### Trecho fornecido
_ _ _ _
Gustavo Maia Gomes
Arrecifes e o porto do Recife em 1875. (Foto de Marc Ferrez, acervo do Instituto Moreira Salles.) |
"O Recife é uma dádiva do porto". A frase
de Heródoto, que se referia ao Egito e ao Rio Nilo, eu a ouvi, pela primeira
vez, quando a última pirâmide ainda estava em obras. Acredito que da boca de
Dona Inês, a professora inesquecível que me ensinou a ler. Aplico-a, com
adaptações, ao Recife. É certo que a cidade não vivia apenas da exportação de
açúcar e algodão, do que tudo o mais se derivasse. Existiam outros fatores autônomos, como o comércio
interprovincial por vias terrestres e o emprego público. Mas isso não deixa de
ser um argumento de segunda ordem. A economia recifense, não apenas no século XIX,
mas, desde o início da colonização até, talvez, os anos 1950, foi,
fundamentalmente, uma dádiva de seu porto.
_ _ _ _
### Material apresentado

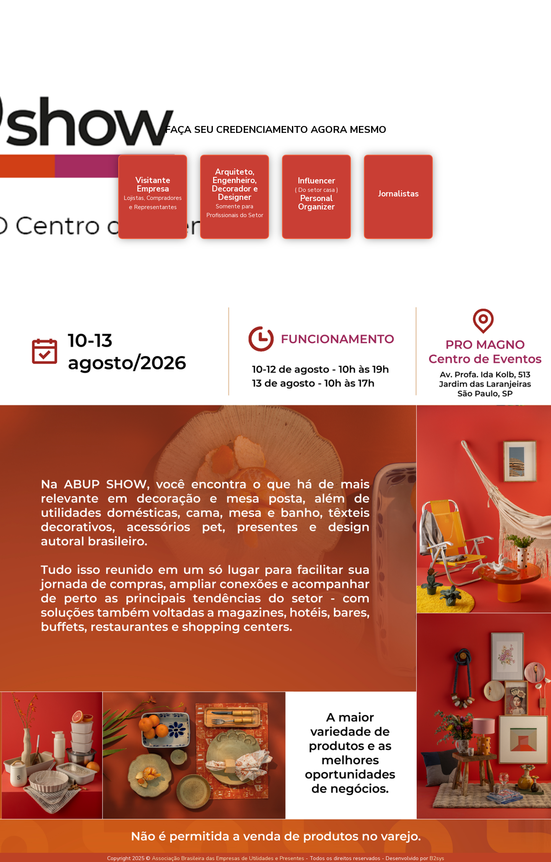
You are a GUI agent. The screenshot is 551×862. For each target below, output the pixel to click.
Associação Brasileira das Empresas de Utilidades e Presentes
_ _ _ _
### As tarefas
**1)** Reproduza do trecho sobre o porto do Recife a parte entre "Gustavo Maia Gomes" e "de seu porto.", inclusive.
**2)** Quais produtos de exportação o trecho sobre o porto do Recife menciona?
O material não tem relação com o trecho.

### Respostas por tarefa
**1)**
Gustavo Maia Gomes
Arrecifes e o porto do Recife em 1875. (Foto de Marc Ferrez, acervo do Instituto Moreira Salles.) |
"O Recife é uma dádiva do porto". A frase
de Heródoto, que se referia ao Egito e ao Rio Nilo, eu a ouvi, pela primeira
vez, quando a última pirâmide ainda estava em obras. Acredito que da boca de
Dona Inês, a professora inesquecível que me ensinou a ler. Aplico-a, com
adaptações, ao Recife. É certo que a cidade não vivia apenas da exportação de
açúcar e algodão, do que tudo o mais se derivasse. Existiam outros fatores autônomos, como o comércio
interprovincial por vias terrestres e o emprego público. Mas isso não deixa de
ser um argumento de segunda ordem. A economia recifense, não apenas no século XIX,
mas, desde o início da colonização até, talvez, os anos 1950, foi,
fundamentalmente, uma dádiva de seu porto.

**2)** Açúcar e algodão.